Download or read book Steel Boat Iron Hearts written by Hans Goebeler and published by Savas Beatie. This book was released on 2005-01-19 with total page 281 pages. Available in PDF, EPUB and Kindle. Book excerpt: The story of the German submarine U-505 and its dramatic capture by the US Navy during WWII—told by one of its crewmen. Hans Goebeler is known as the man who “pulled the plug” on U-505 in 1944 to keep his beloved U-boat out of Allied hands. Steel Boat, Iron Hearts is his no-holds-barred account of service aboard a combat U-boat. It is the only full-length memoir of its kind, and Goebeler was aboard for every one of U-505’s war patrols. Using his own experiences, log books, and correspondence with other U-boat crewmen, Goebeler offers rich and very personal details about what life was like in the German Navy under Hitler. Because his first and last posting was to U-505, Goebeler’s perspective of the crew, commanders, and war patrols paints a vivid and complete portrait unlike any other to come out of the Kriegsmarine. He witnessed it all: from deadly sabotage efforts that almost sunk the boat to the tragic suicide of the only U-boat commander who took his life during WWII; from the terror and exhilaration of hunting the enemy to the seedy brothels of France. The vivid, honest, and smooth-flowing prose calls it like it was and pulls no punches. U-505 was captured by Captain Dan Gallery’s Guadalcanal Task Group 22.3 on June 4, 1944. Trapped by this “Hunter-Killer” group, U-505 was depth-charged to the surface, strafed by machine gun fire, and boarded.
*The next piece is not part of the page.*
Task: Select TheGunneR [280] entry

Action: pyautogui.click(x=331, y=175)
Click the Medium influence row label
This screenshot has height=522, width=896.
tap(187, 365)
It was the first enemy ship captured at sea since the War of 1812. Today, hundreds of thousands of visitors tour U-505 each year at the Chicago Museum of Science and Industry. Includes photos and a special Introduction by Keith Gill, Curator of U-505, Museum of Science and Industry
Download or read book The U Boat War 1914 1918 written by Edwyn Gray and published by Pen and Sword. This book was released on 1994-04-01 with total page 367 pages. Available in PDF, EPUB and Kindle. Book excerpt: A history of Germany’s usage of submarine warfare during World War I, by the author of Operation Pacific. In 1914, U-Boats were a new and untried weapon, and when such a weapon can bring a mighty empire to the brink of defeat there is a story worth telling. Edwyn Gray’s The U-Boat War is the history of the Kaiser’s attempt to destroy the British Empire by a ruthless campaign of unrestricted submarine warfare. It opens with Germany’s first tentative experiments with the submarines and climaxes with the naval mutiny that helped bring down the Kaiser. In between is a detailed account of a campaign of terror which, by April, 1917, had the British Empire on the verge of surrender. The cost in lives and equipment was staggering. On the German side, 4,894 sailors and 515 officers lost their lives in action; 178 German Submarines were destroyed by the allies; 14 were scuttled and 122 surrendered. According to the most reliable sources, 5,708 ships were destroyed by the U-Boats and 13,333 non-combatants perished in British Ships. World figures for civilian casualties were never released. The U-Boat War is a savage but thrilling account of men fighting for their lives beneath the sea, and of the boats that changed the face of naval warfare.